「立てますか」
 長津に腕を引かれて立った幸枝であったが、即座にその手を離した。
 未だ脚には違和感が残っていたが、無理をして立ってみる。一刻も早くこの場を離れたいと思った幸枝は、何ら問題ないという表情をして見せた。
 茶色のスカートは転んだときに擦ったので所々くすんでいる。
 「はい。封筒を……」
 そう言った途端、幸枝はふらりと倒れかけた。
 「おっと」
 反射的に支えた長津の腕の中で、少女の目が薄らと開く。
 「ひとまず休みましょう」
 幸枝の両肩を支え木陰に移った長津は、
 「失礼します」
 と言って疲れ切った幸枝の手首に触れた。
 (熱失神か?)
 長津は幸枝が走って向かってくる一部始終を見ていたが、その倒けかたも気がかりであった。

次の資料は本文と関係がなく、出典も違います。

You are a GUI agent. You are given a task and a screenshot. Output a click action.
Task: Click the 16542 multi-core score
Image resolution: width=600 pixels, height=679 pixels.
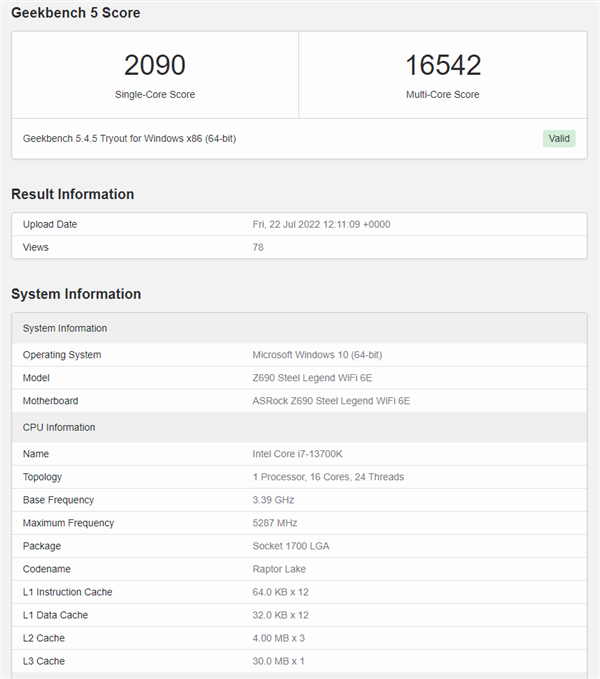pyautogui.click(x=443, y=66)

 (熱痙攣かもしれない、いや、あれは突然走ったからだろうか。怪我はしているだろうか、せめて応急処置だけでもしてやらねば)
 幸枝の右肘は擦りむいたので赤くなっている。これを見た長津は橋の向こう側を見て、
 (彼処(あそこ)に行くしかない)
 と心に決めた。
 「怪我をしていますから応急処置をしましょう。此処を渡った先迄行けますか」
 そう長津が尋ねると、幸枝は大きく頷いて歩き出した。
 「ゆっくりで結構です」
 吐き気を感じるような暑さのあまり言葉も出せず、気怠く感じている身体に吹き付ける潮風がやけに気持ちが良かった。
 臨海の立地にもかかわらず緑の生い茂る正門を抜けたところで、長津は、
 「少し此処で待っていてください」
 とひとり玄関へ駆けて行く。
 玄関の前で壁に(もた)れ掛かっていると、彼は戻ってきた。長津の後を着いていくと、そこは応接室であった。